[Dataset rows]
-- -- --
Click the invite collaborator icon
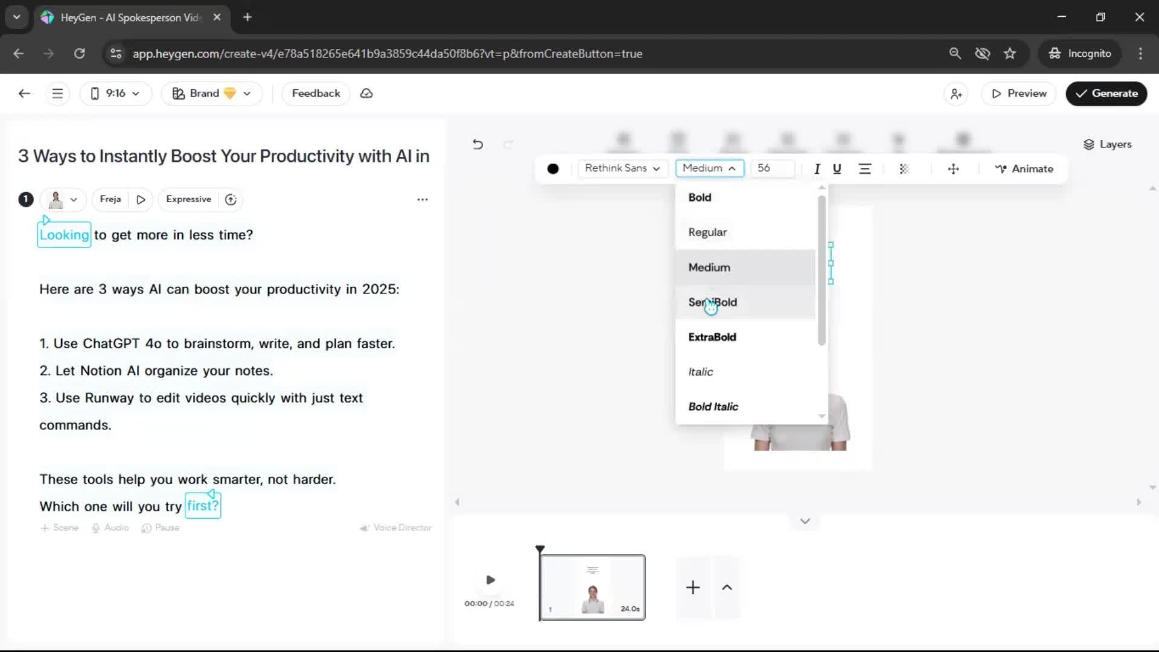This screenshot has height=652, width=1159. click(x=956, y=94)
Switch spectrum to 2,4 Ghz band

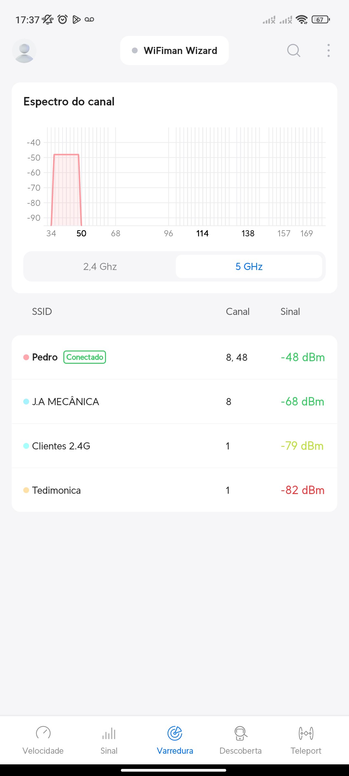coord(100,266)
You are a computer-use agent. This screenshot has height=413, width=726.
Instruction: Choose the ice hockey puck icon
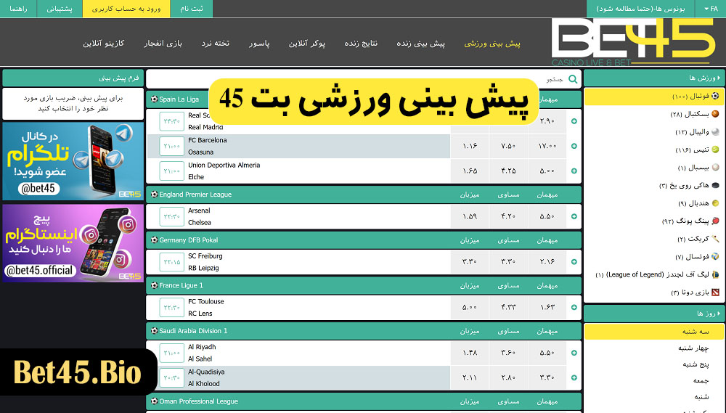pyautogui.click(x=715, y=186)
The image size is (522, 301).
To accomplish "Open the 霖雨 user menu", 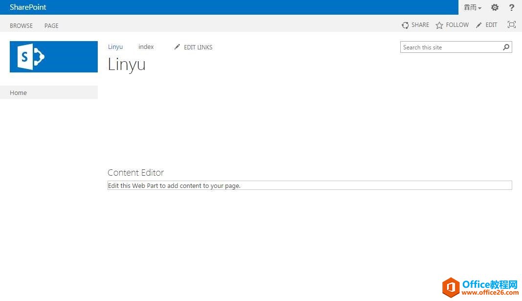I will tap(472, 7).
-- -- --
Copy out everything from the start of the entries down to the line that contains "coord(100,266)", including that line. Leave the pictures out.

Click the invite collaborator icon
This screenshot has height=652, width=1159. click(x=956, y=94)
Switch spectrum to 2,4 Ghz band

coord(100,266)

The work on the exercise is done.